Woddy Allen em uma íntima e apaixonada visita à Paris.

8,0

Se é verdade que Meia-Noite em Paris (Midnight in Paris, 2011) é o primeiro Woody Allen filmado em Paris, também é verdade que, com exceção de Manhattan, sua cidade-mater, nenhuma outra cidade no mundo é tão familiar ao universo do diretor quanto a capital francesa, o que faz com que os pouco mais de noventa minutos de filme transcorram sem qualquer sensação de estranhamento; pelo contrário, a familiaridade, a intimidade e a relação intensa de Allen com a cidade e sua mítica são tão orgânicas que a pergunta a ser feita não é por que motivo ele filmou em Paris, mas porque ele não o havia feito antes.

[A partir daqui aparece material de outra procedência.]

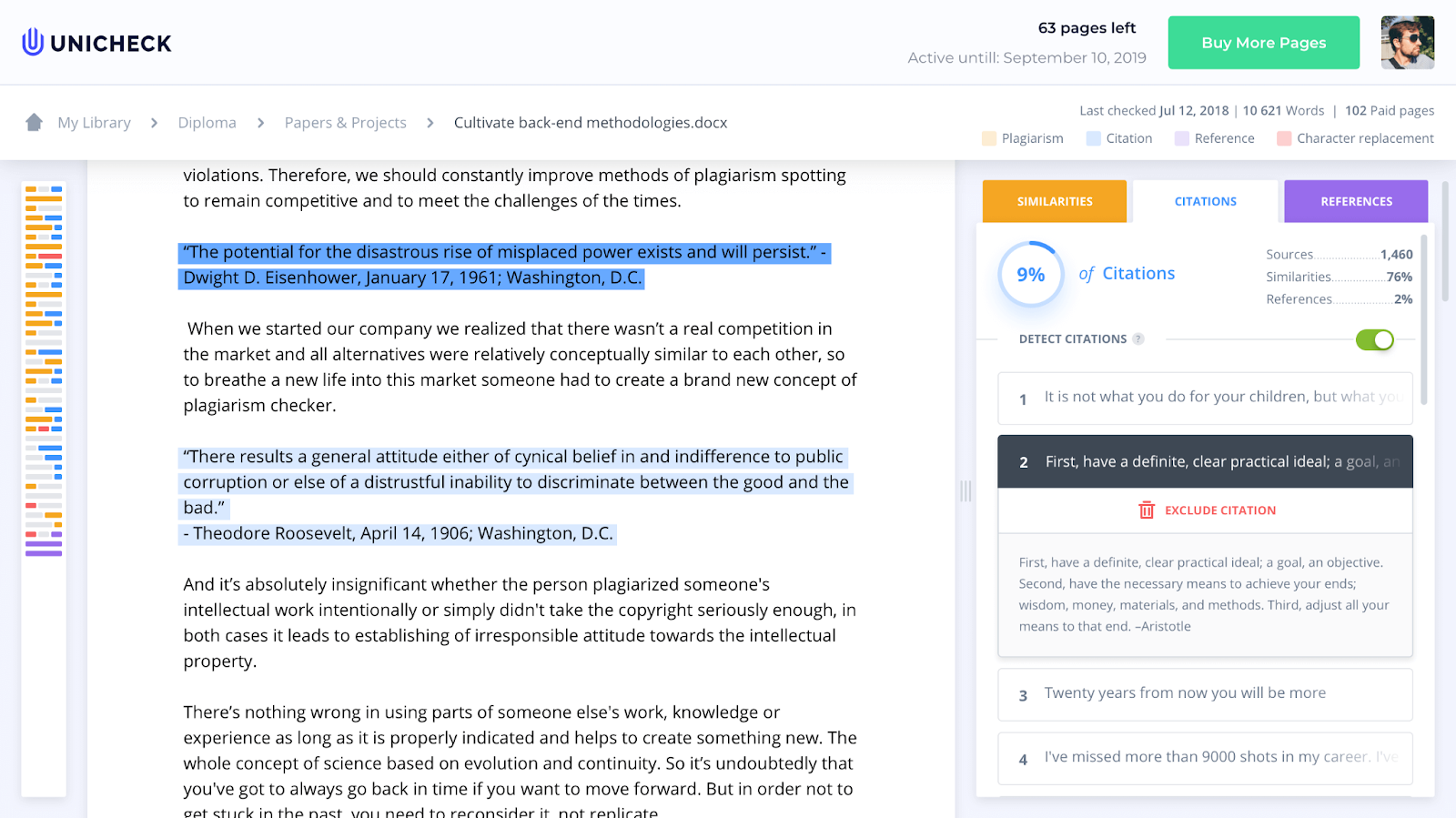The width and height of the screenshot is (1456, 818).
Task: Click the Buy More Pages button
Action: tap(1263, 43)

Paris sempre aparecia em citações, diálogos e como parte do enredo de alguns de seus filmes – dentre eles o bonito e injustamente esquecido Todos Dizem Eu Te Amo (Everyone Says I Love You, 1996) –, mas agora aparece de maneira central, não apenas como espaço geográfico, mas como história, como palco efetivo e/ou simbólico-mitológico de parte considerável da história da arte – este que é dos temas centrais da obra de Allen e, mais do que nunca, de Midnight in Paris.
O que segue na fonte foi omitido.